Kohli and his team were also pushed to the limit sometimes, like the defeat in Pune Test against Australia or the first innings collapse on a seaming track against Sri Lanka at the Eden Gardens, but those were few and far between. In a highly productive year, the undisputed low has to be the comprehensive loss against Pakistan in the final of the Champions Trophy where India went in as the defending champions. What transpired after that loss would easily fit into the forgettable chapter of Indian cricket’s history as the growing rift between Kohli and coach Anil Kumble came out in the open, forcing the latter to resign despite a successful one-year stint. The entire episode reaffirmed there was only one boss in the Indian team and that was the captain.
However, the Kohli-Kumble break-up did not affect the team’s performance on the field and in no time it was business as usual with dressing room favourite Ravi Shastri coming back to replace the legendary spinner. Off the field, the Supreme Court appointed Committee of Administrators (COA) ran BCCI starting with four people before it shrunk to two. Ramachandra Guha resigned on an acrimonious note citing his displeasure with the COA’s way of functioning. On the field, the captain too was unaffected and continued to pile up the runs, amassing 11 hundreds across Tests and ODIs including three double hundreds in the five-day format. Rohit Sharma too had a prolific year after an injury-lay off as he capped the season with a third double hundred in ODIs and the joint-fastest ton during the T20s against Sri Lanka.
The year began with a victory over England but just before the start of the limited overs series came a bombshell, again from the one and only Mahendra Singh Dhoni. He shocked the entire nation by stepping down from captaincy in the shorter formats, just like he had decided to quit Tests in the middle of the away series against Australia.

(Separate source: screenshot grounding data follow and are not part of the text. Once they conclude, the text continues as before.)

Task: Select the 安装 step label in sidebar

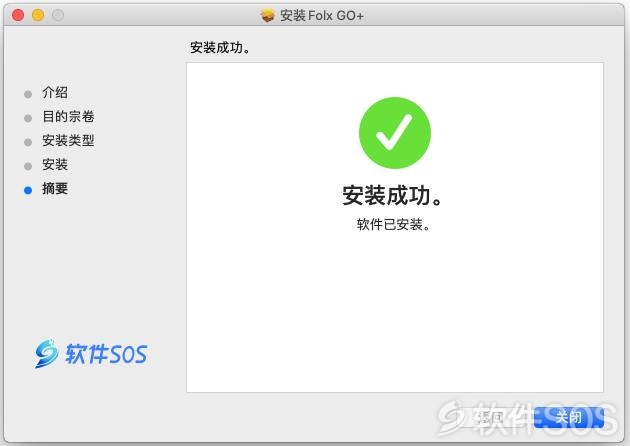Action: pyautogui.click(x=55, y=164)
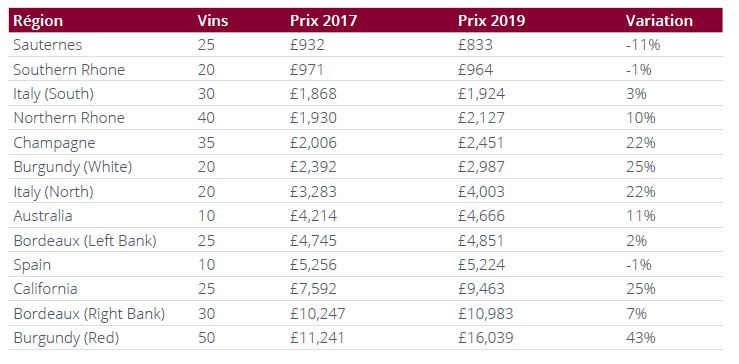This screenshot has height=364, width=739.
Task: Select the California row label
Action: tap(45, 289)
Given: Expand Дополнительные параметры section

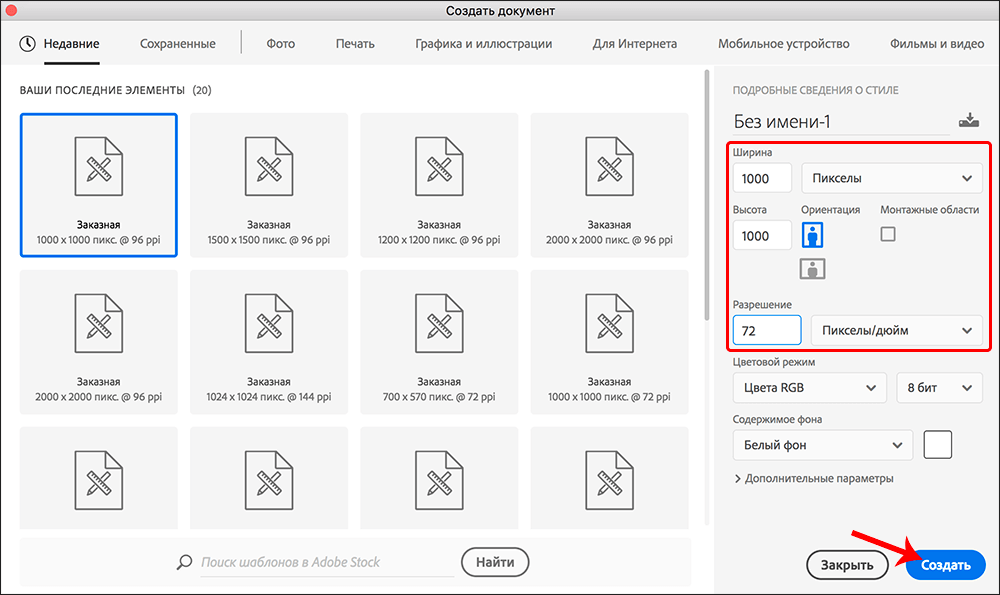Looking at the screenshot, I should point(814,478).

His heir apparent, Kohli, was handed the captaincy across all three formats. Kohli’s first big test was the four-match home series against Australia. After an expected 333-run hammering in the first match at Pune, India showed commendable character to win the high-intensity series 2-1.
As is usually the case in an India-Australia contest, emotions ran high and one a flare-up took place when when touring captain Steve Smith was accused of ‘cheating’ by the hosts for signaling the dressing room over a DRS call.
The series also saw an injured Kohli miss the deciding fourth Test in Dharamsala, his first after 54 games. Ajinkya Rahane did well in his absence, leading the team to an eight- wicket win in a high-pressure game with chinaman Kuldeep Yadav making a successful debut. Then it was the turn of an almost two-month long IPL, after which the team headed to the Champions Trophy in England. Kohli and Co. played well as defending champions before falling flat in the final.
From England, the team travelled to the West Indies, sans Kumble, and expectedly won the limited overs contest. India next dominated a struggling Sri Lanka in their own backyard, winning the full-series 9-0. Now it was time to return home and play much tougher teams like Australia and New Zealand in the shorter formats. The hosts were tested by both the oppositions but delivered every time they were put under pressure. Blame it on scheduling, India’s final home series of the season was against Sri Lanka, a team they had demolished less than three months ago. It re-ignited the debate on the overkill of cricket with none other than Kohli leaving to the fans to play a role in scheduling.
It might not be a make or break phase for the already established set of cricketers but it will certainly be the one that defines their legacy, as put by captain Kohli and coach Shastri themselves before leaving for South Africa. “The conditions will be challenging, but as I’ve said before, these one-and-a-half years will define Indian cricket – the tours of South Africa, England and Australia. All I can say is that this will be a better Indian team after the next 18 months,” said Shastri at the pre-departure press conference.